=== Task to complete ===
Each entry must appear in the answer exactly as it does here.
%%
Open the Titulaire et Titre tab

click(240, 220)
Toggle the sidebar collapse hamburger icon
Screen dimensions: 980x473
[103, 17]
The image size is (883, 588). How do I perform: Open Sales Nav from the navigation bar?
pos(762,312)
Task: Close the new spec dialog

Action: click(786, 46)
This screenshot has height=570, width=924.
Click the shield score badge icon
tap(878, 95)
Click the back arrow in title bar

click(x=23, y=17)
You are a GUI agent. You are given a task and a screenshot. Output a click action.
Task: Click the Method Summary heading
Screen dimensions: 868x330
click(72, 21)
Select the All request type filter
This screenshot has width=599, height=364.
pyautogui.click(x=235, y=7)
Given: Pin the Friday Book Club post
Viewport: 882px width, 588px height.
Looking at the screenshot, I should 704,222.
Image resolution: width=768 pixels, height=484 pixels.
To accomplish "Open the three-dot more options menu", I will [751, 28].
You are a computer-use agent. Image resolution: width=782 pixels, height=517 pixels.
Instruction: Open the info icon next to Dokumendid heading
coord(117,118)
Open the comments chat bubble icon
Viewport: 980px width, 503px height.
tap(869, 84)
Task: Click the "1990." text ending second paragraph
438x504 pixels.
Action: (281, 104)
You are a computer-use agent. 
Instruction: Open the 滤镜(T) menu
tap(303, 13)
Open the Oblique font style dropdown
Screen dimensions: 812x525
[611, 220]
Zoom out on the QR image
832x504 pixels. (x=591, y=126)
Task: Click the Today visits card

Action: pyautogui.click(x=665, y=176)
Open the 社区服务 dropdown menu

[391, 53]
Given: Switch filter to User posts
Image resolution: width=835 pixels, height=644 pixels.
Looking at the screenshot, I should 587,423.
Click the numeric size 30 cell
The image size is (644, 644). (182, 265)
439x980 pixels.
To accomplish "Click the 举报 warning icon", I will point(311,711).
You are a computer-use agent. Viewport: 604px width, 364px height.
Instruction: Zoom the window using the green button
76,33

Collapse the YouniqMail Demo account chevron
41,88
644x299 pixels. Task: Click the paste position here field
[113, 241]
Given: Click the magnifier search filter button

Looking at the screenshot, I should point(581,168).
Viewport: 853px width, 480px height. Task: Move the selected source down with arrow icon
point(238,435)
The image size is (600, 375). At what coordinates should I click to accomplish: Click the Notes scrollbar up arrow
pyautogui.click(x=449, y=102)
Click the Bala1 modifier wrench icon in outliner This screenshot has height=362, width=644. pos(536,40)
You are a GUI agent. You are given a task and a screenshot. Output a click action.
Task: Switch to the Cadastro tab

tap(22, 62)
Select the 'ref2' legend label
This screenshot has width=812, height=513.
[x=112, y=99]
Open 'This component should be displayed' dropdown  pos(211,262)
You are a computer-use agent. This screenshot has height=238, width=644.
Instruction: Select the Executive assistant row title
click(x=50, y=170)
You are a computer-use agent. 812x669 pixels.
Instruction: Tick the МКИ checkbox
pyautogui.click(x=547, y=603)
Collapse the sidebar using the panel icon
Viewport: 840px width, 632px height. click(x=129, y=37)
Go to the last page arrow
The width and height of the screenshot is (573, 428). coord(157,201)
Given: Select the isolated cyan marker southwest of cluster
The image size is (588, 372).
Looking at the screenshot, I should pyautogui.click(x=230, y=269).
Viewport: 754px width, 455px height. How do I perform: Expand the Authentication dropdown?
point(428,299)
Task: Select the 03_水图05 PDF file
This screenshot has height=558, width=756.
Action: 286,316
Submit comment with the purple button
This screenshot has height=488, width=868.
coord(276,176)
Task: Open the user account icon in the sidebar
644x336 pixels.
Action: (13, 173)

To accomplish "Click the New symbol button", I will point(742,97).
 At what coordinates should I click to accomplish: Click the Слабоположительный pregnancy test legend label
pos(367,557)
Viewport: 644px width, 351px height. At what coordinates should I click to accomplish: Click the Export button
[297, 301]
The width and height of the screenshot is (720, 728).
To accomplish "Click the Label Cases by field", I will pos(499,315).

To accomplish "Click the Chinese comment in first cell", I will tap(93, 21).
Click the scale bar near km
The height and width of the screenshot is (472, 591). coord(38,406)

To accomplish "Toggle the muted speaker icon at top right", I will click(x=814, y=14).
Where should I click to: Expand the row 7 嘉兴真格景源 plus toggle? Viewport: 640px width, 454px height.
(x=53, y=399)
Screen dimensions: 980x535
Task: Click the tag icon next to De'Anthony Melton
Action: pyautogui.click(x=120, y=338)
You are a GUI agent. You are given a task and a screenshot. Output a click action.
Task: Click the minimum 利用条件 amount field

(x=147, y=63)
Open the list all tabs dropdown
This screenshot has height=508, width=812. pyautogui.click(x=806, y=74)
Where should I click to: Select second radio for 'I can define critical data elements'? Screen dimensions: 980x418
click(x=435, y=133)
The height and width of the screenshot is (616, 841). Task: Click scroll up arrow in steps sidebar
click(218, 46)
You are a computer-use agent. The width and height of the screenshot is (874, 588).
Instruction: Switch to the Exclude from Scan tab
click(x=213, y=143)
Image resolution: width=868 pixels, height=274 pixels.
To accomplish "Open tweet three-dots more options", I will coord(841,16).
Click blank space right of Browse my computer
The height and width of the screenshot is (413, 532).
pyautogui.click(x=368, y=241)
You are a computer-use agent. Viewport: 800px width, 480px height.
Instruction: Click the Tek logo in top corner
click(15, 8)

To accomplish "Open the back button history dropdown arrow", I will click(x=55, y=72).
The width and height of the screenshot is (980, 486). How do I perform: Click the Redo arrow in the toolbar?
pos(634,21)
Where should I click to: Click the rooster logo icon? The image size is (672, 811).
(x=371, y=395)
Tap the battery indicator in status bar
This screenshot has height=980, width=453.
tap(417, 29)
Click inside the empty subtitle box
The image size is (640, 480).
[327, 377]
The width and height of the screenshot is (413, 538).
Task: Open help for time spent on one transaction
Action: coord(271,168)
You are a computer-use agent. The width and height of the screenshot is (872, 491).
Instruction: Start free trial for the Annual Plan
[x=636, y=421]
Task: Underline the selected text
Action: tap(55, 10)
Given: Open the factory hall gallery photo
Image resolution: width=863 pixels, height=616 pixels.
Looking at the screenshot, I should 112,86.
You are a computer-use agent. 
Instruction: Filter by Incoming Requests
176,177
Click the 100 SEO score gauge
%%
=== Response to the exercise ===
Open the Titulaire et Titre tab

click(240, 220)
Toggle the sidebar collapse hamburger icon
Screen dimensions: 980x473
[103, 17]
The image size is (883, 588). How do I perform: Open Sales Nav from the navigation bar?
pos(762,312)
Task: Close the new spec dialog

Action: click(786, 46)
This screenshot has height=570, width=924.
Click the shield score badge icon
tap(878, 95)
Click the back arrow in title bar

click(x=23, y=17)
You are a GUI agent. You are given a task and a screenshot. Output a click action.
Task: Click the Method Summary heading
Screen dimensions: 868x330
click(72, 21)
Select the All request type filter
This screenshot has width=599, height=364.
pyautogui.click(x=235, y=7)
Given: Pin the Friday Book Club post
Viewport: 882px width, 588px height.
Looking at the screenshot, I should 704,222.
Image resolution: width=768 pixels, height=484 pixels.
To accomplish "Open the three-dot more options menu", I will [751, 28].
You are a computer-use agent. Image resolution: width=782 pixels, height=517 pixels.
Instruction: Open the info icon next to Dokumendid heading
coord(117,118)
Open the comments chat bubble icon
Viewport: 980px width, 503px height.
tap(869, 84)
Task: Click the "1990." text ending second paragraph
438x504 pixels.
Action: (281, 104)
You are a computer-use agent. 
Instruction: Open the 滤镜(T) menu
tap(303, 13)
Open the Oblique font style dropdown
Screen dimensions: 812x525
[611, 220]
Zoom out on the QR image
832x504 pixels. (x=591, y=126)
Task: Click the Today visits card

Action: pyautogui.click(x=665, y=176)
Open the 社区服务 dropdown menu

[391, 53]
Given: Switch filter to User posts
Image resolution: width=835 pixels, height=644 pixels.
Looking at the screenshot, I should 587,423.
Click the numeric size 30 cell
The image size is (644, 644). (182, 265)
439x980 pixels.
To accomplish "Click the 举报 warning icon", I will point(311,711).
You are a computer-use agent. Viewport: 604px width, 364px height.
Instruction: Zoom the window using the green button
76,33

Collapse the YouniqMail Demo account chevron
41,88
644x299 pixels. Task: Click the paste position here field
[113, 241]
Given: Click the magnifier search filter button

Looking at the screenshot, I should point(581,168).
Viewport: 853px width, 480px height. Task: Move the selected source down with arrow icon
point(238,435)
The image size is (600, 375). At what coordinates should I click to accomplish: Click the Notes scrollbar up arrow
pyautogui.click(x=449, y=102)
Click the Bala1 modifier wrench icon in outliner This screenshot has height=362, width=644. pos(536,40)
You are a GUI agent. You are given a task and a screenshot. Output a click action.
Task: Switch to the Cadastro tab

tap(22, 62)
Select the 'ref2' legend label
This screenshot has width=812, height=513.
[x=112, y=99]
Open 'This component should be displayed' dropdown  pos(211,262)
You are a computer-use agent. This screenshot has height=238, width=644.
Instruction: Select the Executive assistant row title
click(x=50, y=170)
You are a computer-use agent. 812x669 pixels.
Instruction: Tick the МКИ checkbox
pyautogui.click(x=547, y=603)
Collapse the sidebar using the panel icon
Viewport: 840px width, 632px height. click(x=129, y=37)
Go to the last page arrow
The width and height of the screenshot is (573, 428). coord(157,201)
Given: Select the isolated cyan marker southwest of cluster
The image size is (588, 372).
Looking at the screenshot, I should pyautogui.click(x=230, y=269).
Viewport: 754px width, 455px height. How do I perform: Expand the Authentication dropdown?
point(428,299)
Task: Select the 03_水图05 PDF file
This screenshot has height=558, width=756.
Action: 286,316
Submit comment with the purple button
This screenshot has height=488, width=868.
coord(276,176)
Task: Open the user account icon in the sidebar
644x336 pixels.
Action: (13, 173)

To accomplish "Click the New symbol button", I will point(742,97).
 At what coordinates should I click to accomplish: Click the Слабоположительный pregnancy test legend label
pos(367,557)
Viewport: 644px width, 351px height. At what coordinates should I click to accomplish: Click the Export button
[297, 301]
The width and height of the screenshot is (720, 728).
To accomplish "Click the Label Cases by field", I will pos(499,315).

To accomplish "Click the Chinese comment in first cell", I will tap(93, 21).
Click the scale bar near km
The height and width of the screenshot is (472, 591). coord(38,406)

To accomplish "Toggle the muted speaker icon at top right", I will click(x=814, y=14).
Where should I click to: Expand the row 7 嘉兴真格景源 plus toggle? Viewport: 640px width, 454px height.
(x=53, y=399)
Screen dimensions: 980x535
Task: Click the tag icon next to De'Anthony Melton
Action: pyautogui.click(x=120, y=338)
You are a GUI agent. You are given a task and a screenshot. Output a click action.
Task: Click the minimum 利用条件 amount field

(x=147, y=63)
Open the list all tabs dropdown
This screenshot has height=508, width=812. pyautogui.click(x=806, y=74)
Where should I click to: Select second radio for 'I can define critical data elements'? Screen dimensions: 980x418
click(x=435, y=133)
The height and width of the screenshot is (616, 841). Task: Click scroll up arrow in steps sidebar
click(218, 46)
You are a computer-use agent. The width and height of the screenshot is (874, 588).
Instruction: Switch to the Exclude from Scan tab
click(x=213, y=143)
Image resolution: width=868 pixels, height=274 pixels.
To accomplish "Open tweet three-dots more options", I will coord(841,16).
Click blank space right of Browse my computer
The height and width of the screenshot is (413, 532).
pyautogui.click(x=368, y=241)
You are a computer-use agent. Viewport: 800px width, 480px height.
Instruction: Click the Tek logo in top corner
click(15, 8)

To accomplish "Open the back button history dropdown arrow", I will click(x=55, y=72).
The width and height of the screenshot is (980, 486). How do I perform: Click the Redo arrow in the toolbar?
pos(634,21)
Where should I click to: Click the rooster logo icon? The image size is (672, 811).
(x=371, y=395)
Tap the battery indicator in status bar
This screenshot has height=980, width=453.
tap(417, 29)
Click inside the empty subtitle box
The image size is (640, 480).
[327, 377]
The width and height of the screenshot is (413, 538).
Task: Open help for time spent on one transaction
Action: coord(271,168)
You are a computer-use agent. The width and height of the screenshot is (872, 491).
Instruction: Start free trial for the Annual Plan
[x=636, y=421]
Task: Underline the selected text
Action: tap(55, 10)
Given: Open the factory hall gallery photo
Image resolution: width=863 pixels, height=616 pixels.
Looking at the screenshot, I should 112,86.
You are a computer-use agent. 
Instruction: Filter by Incoming Requests
176,177
Click the 100 SEO score gauge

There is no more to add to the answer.